II-Thought-1.5B-Preview is a 1.5 billion parameter language model developed by Intelligent-Internet, enhanced through Reinforcement Learning (RL). It is built upon the deepseek-ai/DeepSeek-R1-Distill-Qwen-1.5B base model and trained using the GRPO algorithm within the ii_thought framework.

Key Capabilities & Training

This preview model was specifically trained on a 50K math subset of the large-scale, multi-task II-Thought-RL-v0 dataset. Its training incorporates a sophisticated reward modeling system that considers both answer correctness and format correctness, aiming to improve the quality and structure of generated responses.

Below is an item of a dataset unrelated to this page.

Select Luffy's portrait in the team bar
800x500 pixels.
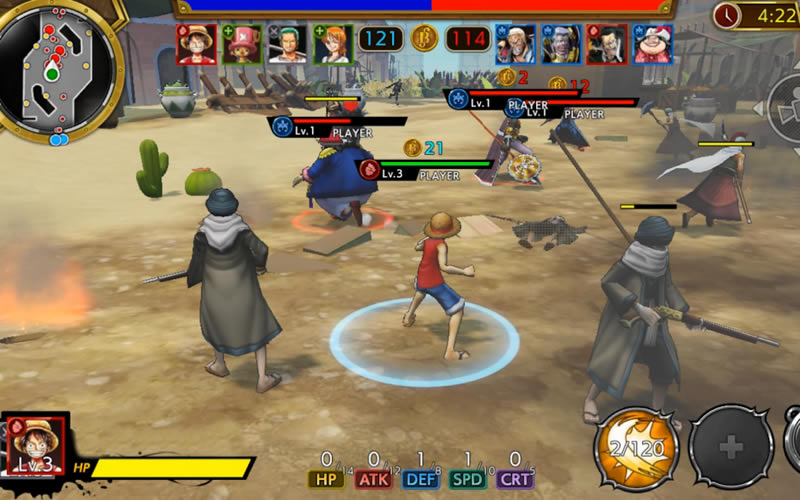point(197,44)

The model's maximum context length is 32,768 tokens.

Performance Highlights

II-Thought-1.5B-Preview shows significant improvements in mathematical reasoning benchmarks compared to its base model and Qwen2.5-Math-1.5B-Instruct. It achieves an average score of 49.90% across various math and reasoning tasks, including AMC23 (79.77%), AIME24 (34.17%), Olympiad Bench (52.78%), and Math500 (87.2%). It also demonstrates improved performance on LiveCodeBench (19.84%) and IFEval (44.84%).

Usage Guidelines

For optimal performance, users are recommended to set sampling parameters such as temperature = 0.6 and top_p = 0.95. When tackling mathematical problems, it is advised to explicitly request step-by-step reasoning and to format the final answer within \boxed{}.